My Lords, I congratulate the noble Lord, Lord Tyler, on securing this debate. However, while we are ostensibly here to debate potential changes to the Ministerial Code, I fear that we are not necessarily debating the right question. The Ministerial Code is already 31 pages long, the code for special advisers is 18. The Civil Service Code fits very neatly on one page on GOV.UK—I find this rather telling.
The real question is: what is holding the Civil Service back from delivering important and badly needed reforms on behalf of democratically elected Ministers and Governments? We have some of the finest civil servants in the world, and many of the best of them tell me just how much they want to see change. But individual excellence does not mean the institution itself is able to implement such reforms.
Government failures are, of course, not always the fault of the civil servants and there are myriad examples of failures caused by Ministers ignoring good advice. But, as Sir Christopher Meyer recently observed, accusations of bullying seem to have become commonplace when Ministers are demanding exacting standards, being direct or even disagreeing with the advice provided.
No sane Minister would want to go without at least receiving the best advice, even if they choose not to follow it. Civil servants should give robust advice and be resilient enough to make greater use of written directions, which enable them to air their concerns about a policy. But a Minister also has a right to expect accurate advice. A report into the row over the Windrush scandal, which led to the resignation of Amber Rudd as Home Secretary, found that Home Office officials had provided her with the wrong information and then failed to clear up the problem. The internal report, which demonstrated that civil servants had “not supported” her, was inexplicably delayed in its publication.
Some of those admonished for poor performance take shelter under an accusation of bullying—indeed, such accusations can even constitute a form of bullying themselves. As there is no legal definition of bullying, the whole area risks becoming entirely subjective. Being banned from a meeting or cut out of key copy list for correspondence was standard treatment when I was a special adviser in government. Would the treatment of Mr Weisel in “Yes, Minister” constitute bullying?

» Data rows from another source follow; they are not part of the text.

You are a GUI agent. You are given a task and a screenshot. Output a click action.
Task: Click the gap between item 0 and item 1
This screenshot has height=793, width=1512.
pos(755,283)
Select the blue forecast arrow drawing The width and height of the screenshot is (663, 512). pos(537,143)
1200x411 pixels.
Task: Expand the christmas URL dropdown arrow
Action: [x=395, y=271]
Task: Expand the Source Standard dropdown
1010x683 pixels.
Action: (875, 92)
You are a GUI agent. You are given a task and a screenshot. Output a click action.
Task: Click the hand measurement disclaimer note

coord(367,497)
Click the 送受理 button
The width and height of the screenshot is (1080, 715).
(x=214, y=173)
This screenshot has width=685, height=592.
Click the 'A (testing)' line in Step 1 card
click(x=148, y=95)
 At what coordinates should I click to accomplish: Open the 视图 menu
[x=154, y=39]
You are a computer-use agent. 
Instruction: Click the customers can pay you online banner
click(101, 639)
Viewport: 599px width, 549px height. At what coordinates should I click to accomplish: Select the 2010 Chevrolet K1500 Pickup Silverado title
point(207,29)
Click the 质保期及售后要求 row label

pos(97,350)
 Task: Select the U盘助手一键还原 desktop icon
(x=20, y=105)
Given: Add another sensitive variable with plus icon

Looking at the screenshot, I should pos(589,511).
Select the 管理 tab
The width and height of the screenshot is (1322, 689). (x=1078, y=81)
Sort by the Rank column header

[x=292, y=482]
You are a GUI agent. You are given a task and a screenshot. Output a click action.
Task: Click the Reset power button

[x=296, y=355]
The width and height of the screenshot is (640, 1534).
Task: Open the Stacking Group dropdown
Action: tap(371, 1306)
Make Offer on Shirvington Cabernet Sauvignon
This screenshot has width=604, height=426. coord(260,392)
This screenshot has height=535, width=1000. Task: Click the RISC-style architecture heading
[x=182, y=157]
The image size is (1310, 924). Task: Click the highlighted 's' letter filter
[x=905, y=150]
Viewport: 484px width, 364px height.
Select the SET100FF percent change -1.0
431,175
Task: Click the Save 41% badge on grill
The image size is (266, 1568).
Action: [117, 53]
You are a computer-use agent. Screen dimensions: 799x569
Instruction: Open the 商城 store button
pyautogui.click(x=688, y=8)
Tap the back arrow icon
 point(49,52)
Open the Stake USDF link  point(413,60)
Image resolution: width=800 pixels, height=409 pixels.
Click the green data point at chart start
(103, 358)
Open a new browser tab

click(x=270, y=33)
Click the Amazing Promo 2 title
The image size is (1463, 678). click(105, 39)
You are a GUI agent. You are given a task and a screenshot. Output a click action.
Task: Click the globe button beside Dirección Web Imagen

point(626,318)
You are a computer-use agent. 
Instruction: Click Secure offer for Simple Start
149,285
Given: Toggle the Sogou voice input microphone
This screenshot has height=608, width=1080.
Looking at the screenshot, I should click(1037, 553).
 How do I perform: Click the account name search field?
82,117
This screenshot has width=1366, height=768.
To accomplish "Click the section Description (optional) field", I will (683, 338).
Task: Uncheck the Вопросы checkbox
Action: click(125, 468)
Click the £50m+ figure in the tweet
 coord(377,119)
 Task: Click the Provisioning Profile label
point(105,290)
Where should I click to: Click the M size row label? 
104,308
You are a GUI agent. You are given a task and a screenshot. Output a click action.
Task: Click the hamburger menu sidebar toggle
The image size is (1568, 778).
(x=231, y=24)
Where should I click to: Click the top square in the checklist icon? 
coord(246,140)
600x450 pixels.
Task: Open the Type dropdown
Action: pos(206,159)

I therefore seek assurance from my noble friend the Minister that there is a fair process of fact finding when such accusations are made. The Civil Service should not be sitting as judge and jury over elected Ministers, and any concerns of alleged bullying must be assessed objectively and not subjectively. Robust challenge of officials by Ministers is not just something that the Civil Service should tolerate, it is critical to ensure good decision making and better policy formation —the other side of the coin called “speaking truth unto power”. We cannot have Ministers being afraid to criticise, in even the mildest form, for fear of reprisal.
Tony Blair, when reflecting on his own experience, remarked that:
“If you had a crisis, there is nothing better than that British system … But when it came to how do you do health service reform or education reform, or … the early battles I had on reforming asylum and immigration policy, I found it frankly just unresponsive.”
Civil servants are too often woefully unprepared for the huge operational burdens placed upon them, and there is an incomprehensible resistance to training them for such responsibilities. When my noble friend Lord Maude was Minister for the Cabinet Office, he proposed that senior civil servants headed for these very big responsibilities should be put through top management courses, typically three months, at top business schools. This is the routine practice of high-performing organisations. He proposed, and it was agreed, that 10 Permanent Secretaries should go through these courses before the 2015 election. And yet by the election, instead of 10 doing three months at Harvard, Stanford and INSEAD, one person had had done a week’s course at IMD in Lausanne—not quite what was intended, and it is difficult to understand the resistance to make a serious investment in such key people.
It is little wonder that Ministers get deeply frustrated when their departmental officials prove incapable of implementing their policies. After all, this is what democratically elected Governments are held to account on. If they fail, it should not be because there is too little capability in the Civil Service to implement or deliver.
It is this that should be the subject of today’s debate: a Civil Service that desperately needs to look again at its capabilities in leading important operational departments—rather than worrying about unnecessary changes to the Ministerial Code.